TCH is the only tertiary care hospital between Sydney and Melbourne. In 2007 it discharged 10% of patients to NSW addresses.
However, many problems are evident at TCH, and many other large public institutions too, which are unrelated to cross border care levels. These include
High management turnover
a long history of direct interference at all levels of service delivery by politicians and senior management
insufficient funding for basic equipment
High levels of ‘personality’ issues leading to horizontal violence and workplace harrasment
a general feeling of powerlessness on the part of the patient care staff
Despite this TCH does a great job, and has a great health care team and is trying constantly to improve quality of client care despite the factors listed above.

gun street girl9:15 am 05 Jul 08

TCH has a larger feeder population. It services approximately half a million people when you count the south-eastern NSW districts that are covered by our service. That kind of helps put things into a little more perspective.

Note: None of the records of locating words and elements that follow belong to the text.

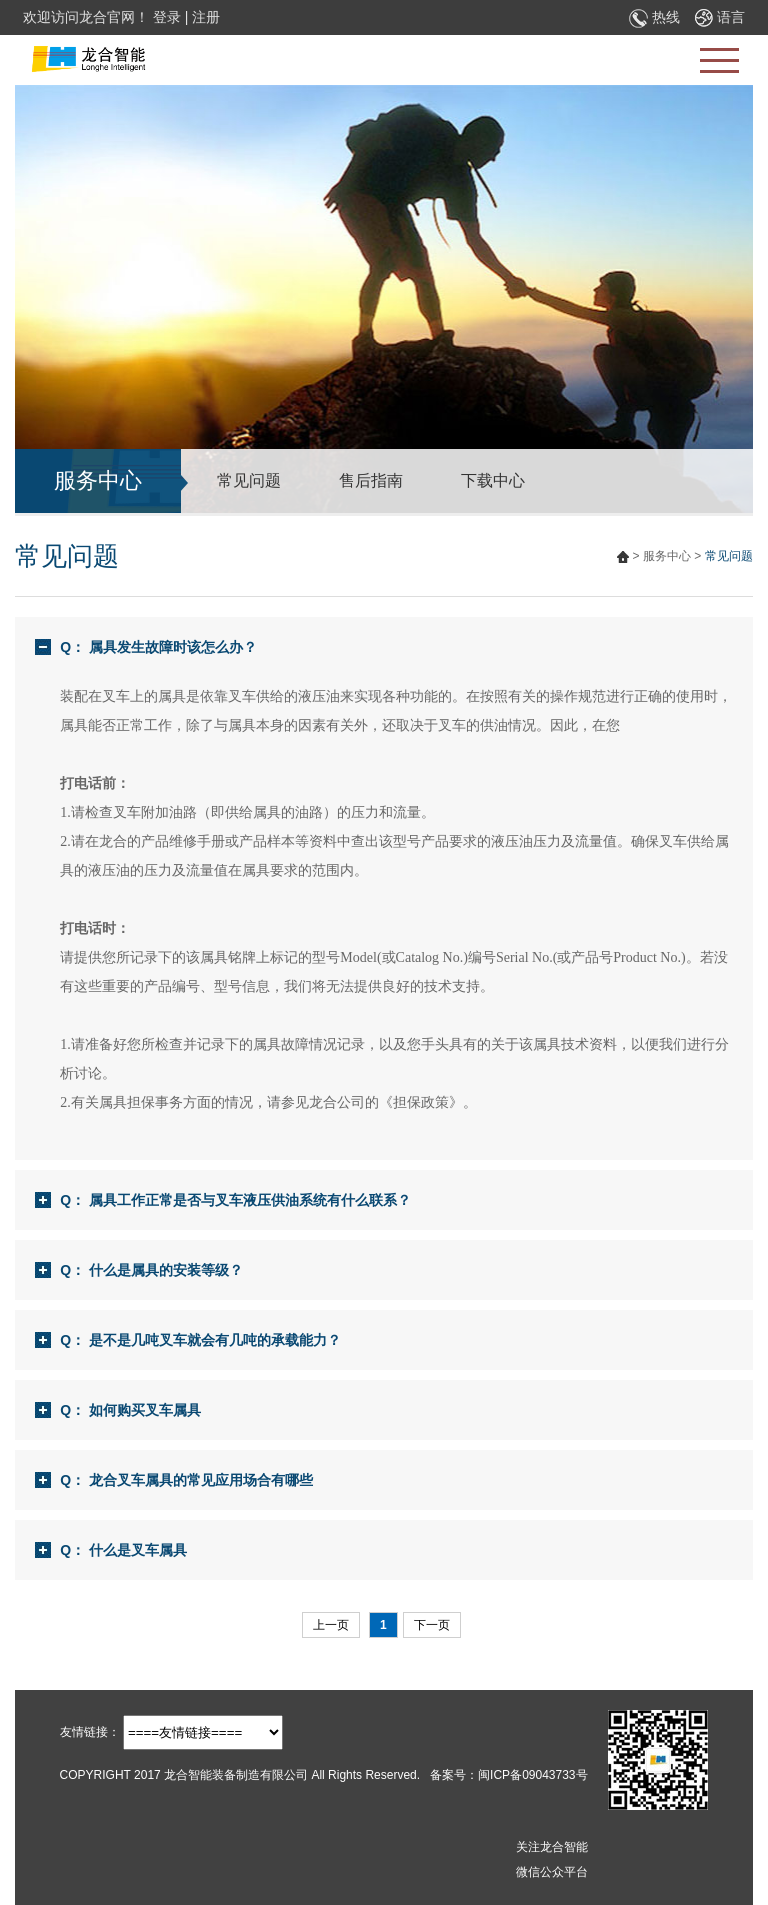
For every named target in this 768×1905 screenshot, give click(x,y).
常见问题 (249, 480)
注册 (206, 17)
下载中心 (493, 480)
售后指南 (371, 480)
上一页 (331, 1625)
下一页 (432, 1625)
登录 (167, 17)
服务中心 (667, 556)
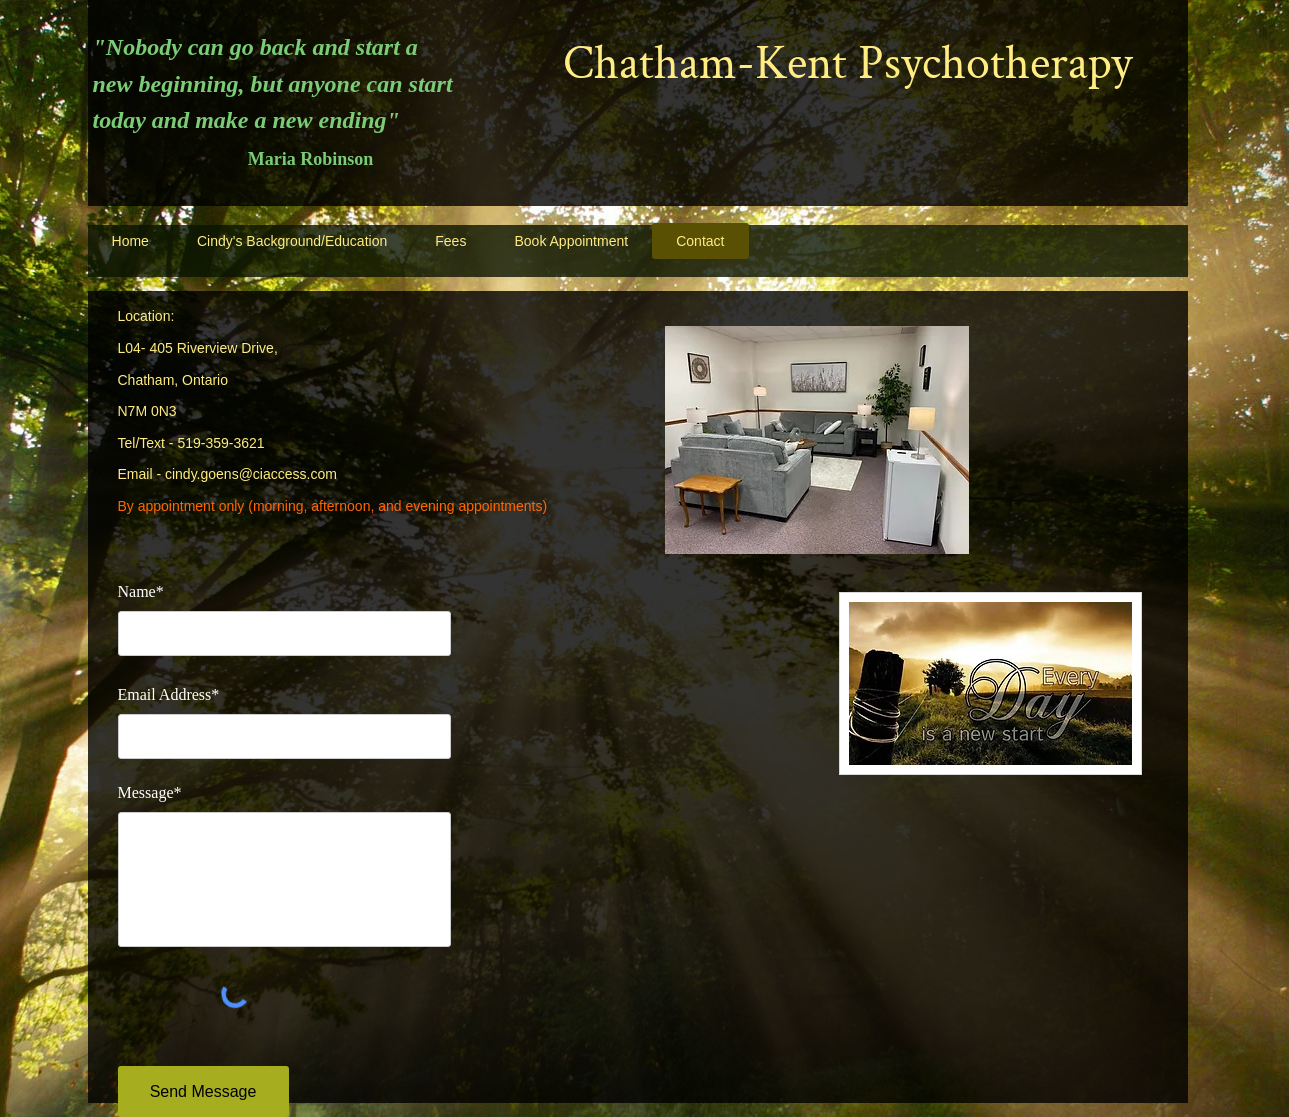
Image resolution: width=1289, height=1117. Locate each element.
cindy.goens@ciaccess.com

The people who come to the ED, wait for a few hours, then go home rarely come back. Why? They aren’t that sick to begin with. The “Did Not Wait For Treatment” coded patients (which, incidentally, are a minority) rarely re-present to the ED – and it’s not because they went home and died! The people you see in the waiting room are really only the tip of the iceberg. That’s really not the sole reason why the ED is so busy – it’s the really sick people – in the acute area of the ED, and in the wards upstairs – that really suck the resource pool dry.

Preventative medicine is a good idea, but it won’t solve the problem of increasing age and frailty. Patients are coming in sicker and older, and they take longer to get better. No amount of preventative medicine will stop them getting old. At the moment, what TCH desperately needs is more beds. Patient flow is impossible when you can’t move them.